提供的文本:
--*--
#ifndef _SYSDEFINE_H
#define _SYSDEFINE_H
#include "ctype.h"
#include "stdio.h"
#include "stdlib.h"
#include "unistd.h"
#include "string.h"
#include "iostream"
#include "fstream"
#include "sstream"
#include "iomanip"
#include "vector"
#include "ctime"
#include "cmath"

#define ZERO 1.0e-16
#define BDL_MAX 1.0e+30
#define BDL_MIN -1.0e+30
#define BOLDRED "\033[1m\033[31m"
#define RESET "\033[0m"
#define pi (4.0*atan(1.0))

using namespace std;

typedef vector<int> _1iArray;
typedef vector<vector<int> > _2iArray;
typedef vector<double> _1dArray;

int open_infile(ifstream &infile,char* filename)
{
	infile.open(filename);
	if (!infile)
	{
		cout << BOLDRED << "error ==> " << RESET << "file not found: " << filename << endl;
		return -1;
	}
	return 0;
}

int open_outfile(ofstream &outfile,char* filename)
{
	outfile.open(filename);
	if (!outfile)
	{
		cout << BOLDRED << "error ==> " << RESET << "fail to create the file: " << filename << endl;
		return -1;
	}
	return 0;
}

struct node2d
{
	int id;
	double px; //切割剖面上的二维横纵坐标值
	double x,y; //在球坐标数据插值中 x y值对应经纬度 z值对应深度
	double val; //目前只允许每个点附带一个数据值
	node2d()
	{
		id = -1;
		x = y = val = BDL_MAX;
		px = BDL_MAX;
	}
	void info()
	{
		cout << id << " " << x << " " << y << " " << px << " " << val << endl;
	}
};
typedef vector<node2d> node2dArray;

double node2dDistance(node2d n1,node2d n2)
--*--
文本与元素的定位条目:
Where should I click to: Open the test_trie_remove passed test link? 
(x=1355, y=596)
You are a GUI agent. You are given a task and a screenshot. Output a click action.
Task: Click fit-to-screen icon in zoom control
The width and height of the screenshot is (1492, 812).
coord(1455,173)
--*--
问题:
[1] 列出上面代码中用 typedef 定义的全部类型名。
[2] 将条目中从包含“You are a GUI”的那一行起、直到条目末尾的部分原样复述出来，首尾两行都要包括。

参考答案:
[1] _1iArray、_2iArray、_1dArray、node2dArray

[2]
You are a GUI agent. You are given a task and a screenshot. Output a click action.
Task: Click fit-to-screen icon in zoom control
The width and height of the screenshot is (1492, 812).
coord(1455,173)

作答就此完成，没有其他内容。